The method of claim 1, wherein the autoimmune disease is inflammatory bowel disease, asthma, type 1 diabetes, rheumatoid arthritis, polymyalgia rheumatica, ankylosing spondylitis, psoriatic arthritis, psoriasis, eczema, scleroderma, vitiligo, multiple sclerosis, Interleukin-17 (IL-17)-induced dementia, peripheral neuritis, uveitis, polymyositis and dermatomyositis, autoimmune cytopenia, autoimmune myocarditis, atopic dermatitis, primary cirrhosis, dry eye, fibromyalgia, Goodficher syndrome, Autoimmune meningitis, Sjogren's syndrome, systemic lupus erythematosus, Addison's disease, alopecia areata, autoimmune hepatitis, autoimmune parotitis, dystrophic epidermolysis bullosa, epididymitis, glomerulonephritis, Graves' disease, celiac disease, Guillain-Barré syndrome, Hashimoto's disease , hemolytic anemia, myasthenia gravis, amyotrophic lateral sclerosis, pemphigus vulgaris, rheumatic fever, sarcoidosis, scleroderma, spondyloarthrosis, thyroiditis, vasculitis, vitiligo, myxedema, pernicious anemia, antiphospholipid syndrome, late solid organ transplantation and chronic rejection, and a pharmaceutical composition for preventing or treating autoimmune diseases, which is at least one selected from the group consisting of graft-versus-host disease.
The method of claim 3, wherein the inflammatory bowel disease is enteritis, colitis, ulcerative colitis, Crohn's disease, Crohn's sarcoma, irritable bowel syndrome, bleeding rectal ulcer, ileal pouchitis, peptic ulcer, intestinal Behcet's disease, and A pharmaceutical composition for the prevention or treatment of at least one autoimmune disease selected from the group consisting of gastritis.
The pharmaceutical composition for preventing or treating an autoimmune disease according to claim 3, wherein the inflammatory bowel disease is ulcerative colitis.
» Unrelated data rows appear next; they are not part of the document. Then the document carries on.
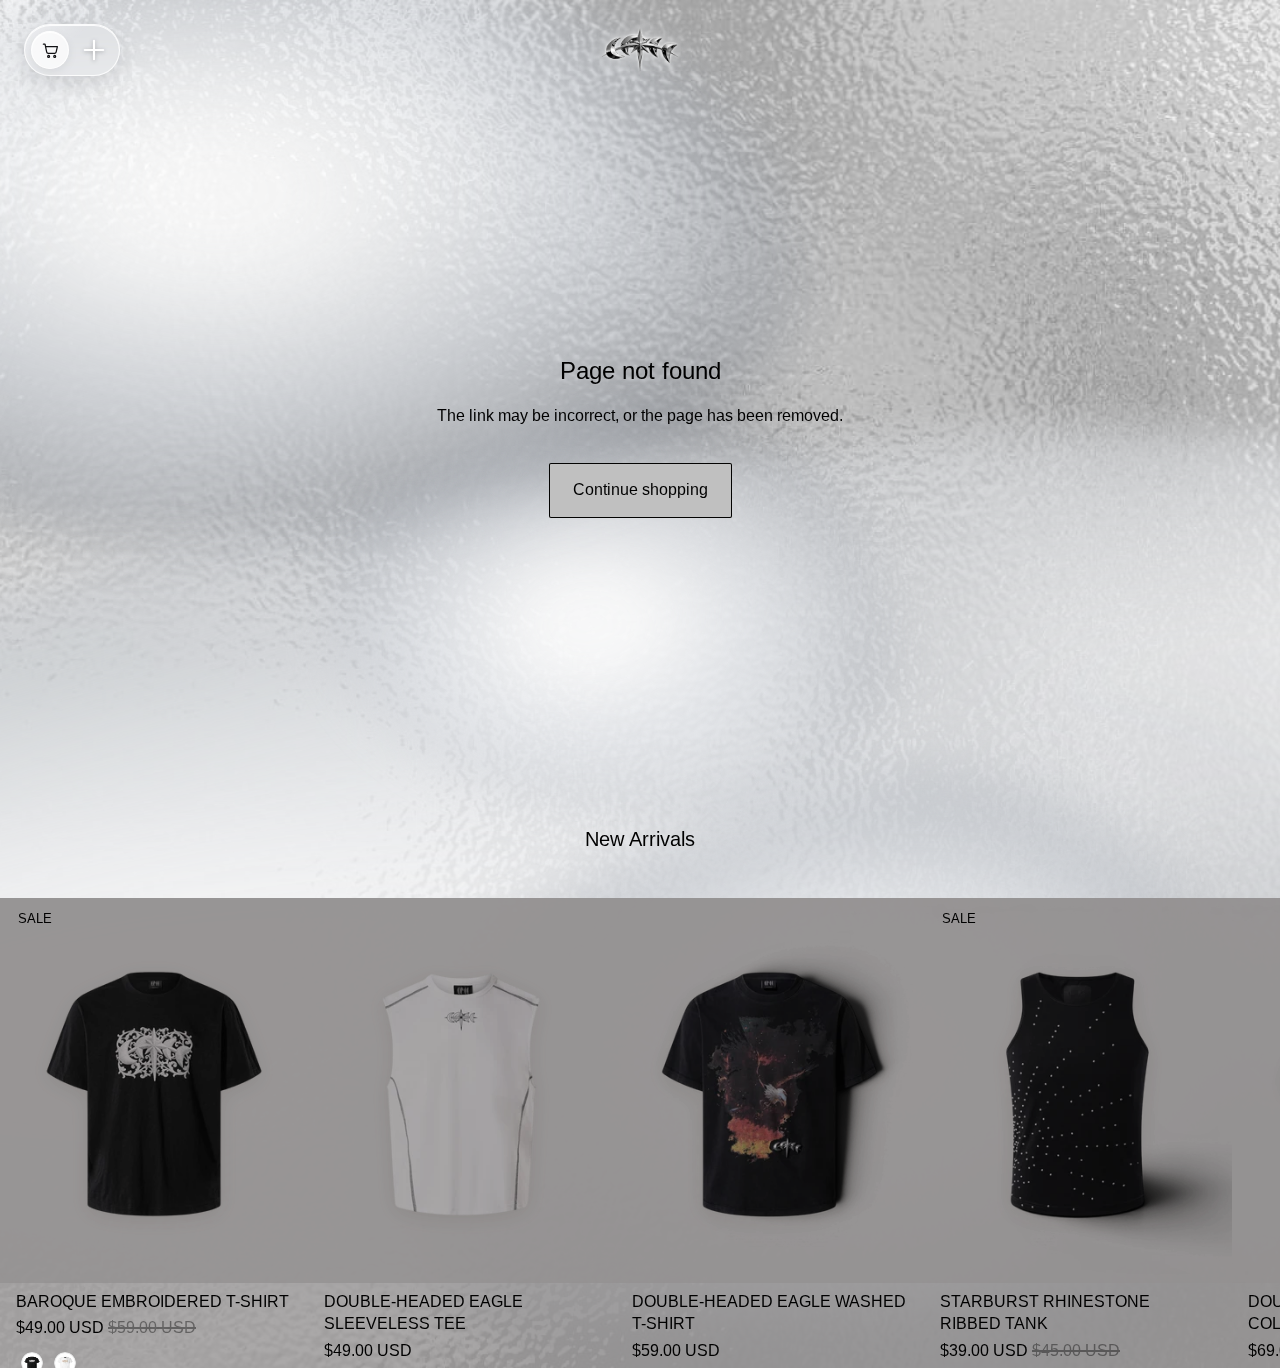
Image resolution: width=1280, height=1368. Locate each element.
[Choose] (277, 1252)
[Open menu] (94, 50)
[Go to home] (640, 50)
1) treating the test substance with glycogen phosphorylase (PYGL);
2) measuring the activity of glycogen phosphorylase (PYGL); and
3) Determining the test substance that reduces the activity of glycogen phosphorylase (PYGL) as a candidate for the treatment of autoimmune diseases
A screening method for a substance for preventing or treating autoimmune diseases, including.
The substance for preventing or treating autoimmune diseases according to claim 6, wherein the activity of glycogen phosphorylase (PYGL) is measured using glucose-1-phosphate (G-1-P) detection. Screening method.